### Passage
************
Example Question #1 : Analysis Of Curves, Including The Notions Of Monotonicity And Concavity

Find the coordinates of all local extrema for \(\displaystyle f(x)= x^3 -4x^2 +4x -1\), and specify whether each is a local maximum or local minimum.

Possible Answers:

No local extrema

\(\displaystyle (\frac{2}{3}, \frac{5}{9})\) is a local maximum.

\(\displaystyle (-2,-33)\) is a local minimum.

\(\displaystyle (\frac{2}{3}, \frac{5}{27})\) is a local maximum.

\(\displaystyle (2,-1)\) is a local minimum.

\(\displaystyle (2,-1)\) is a local maximum.

\(\displaystyle (\frac{2}{3}, \frac{5}{27})\) is a local minimum.

Correct answer:

\(\displaystyle (\frac{2}{3}, \frac{5}{27})\) is a local maximum.

\(\displaystyle (2,-1)\) is a local minimum.

Explanation:

To find the coordinates of the local extrema of a function, we need to find the critical points of its first derivative.

Since \(\displaystyle f(x)= x^3 -4x^2 +4x -1\) is a polynomial, we can find its derivative term by term. The first 3 terms can be differentiated using the power rule, \(\displaystyle \frac{\mathrm{d} }{\mathrm{d} x}[x^n] = n \cdot x^{n-1}\), and the constant multiple rule, \(\displaystyle \frac{\mathrm{d} }{\mathrm{d} x}[ c \cdot g(x)] = c \cdot \frac{\mathrm{d} }{\mathrm{d} x}[g(x)]\).

The last term is a constant, and its derivative is zero.

Applying these rules, we find the first derivative:

\(\displaystyle f'(x)= 3x^2 - 8x + 4\)

Now we need to find the critical points. To do this, we set the first derivative equal to zero and solve. Factoring is the best method in this problem.
************
### Data extract

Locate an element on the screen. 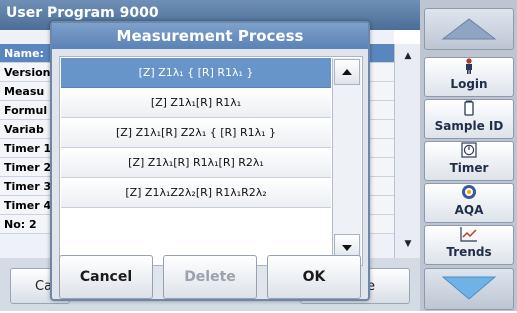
************
### Problem set
- 1) What first derivative does the local extrema problem give for f(x)?
- 2) Carry the local extrema problem forward from its last sentence.
You will not need the listing.

### Answers
- 1) The first derivative is f'(x) = 3x^2 - 8x + 4.

- 2)
\(\displaystyle 0 = 3x^2 - 8x + 4\)

\(\displaystyle 0 = (3x - 2)(x - 2)\)

\(\displaystyle 3x - 2 = 0\)          \(\displaystyle x-2 = 0\)

\(\displaystyle 3x = 2\)                  \(\displaystyle x=2\)

\(\displaystyle x=2/3\)                

Now that we have the critical points, we need to determine for each one, whether it is a maximum, minimum, or neither. We use the first derivative line test to determine this.

For \(\displaystyle x=2/3\), we will test the interval before it, \(\displaystyle (-\infty,2/3)\), and the interval after it, \(\displaystyle (2/3, 2)\), and find whether they are increasing or decreasing.

For the interval \(\displaystyle (-\infty,2/3)\), we will test \(\displaystyle x=0\) and find whether \(\displaystyle f'(0)\) is positive or negative.

\(\displaystyle f'(0)= 3(0)^2 - 8(0)+4\)

\(\displaystyle f'(0)= 4\)

Since \(\displaystyle f'(0)= 4\) is positive, the original function is increasing before the critical point, \(\displaystyle x=2/3\).

Now we will test the interval after \(\displaystyle x=2/3\).

For the interval,  \(\displaystyle (2/3,2)\), we will test \(\displaystyle x=1\) and find whether \(\displaystyle f'(1)\) is positive or negative.

\(\displaystyle f'(1)= 3(1)^2 -8(1)+4\)

\(\displaystyle f'(1)=3 -8 +4\)

\(\displaystyle f'(1)= -1\)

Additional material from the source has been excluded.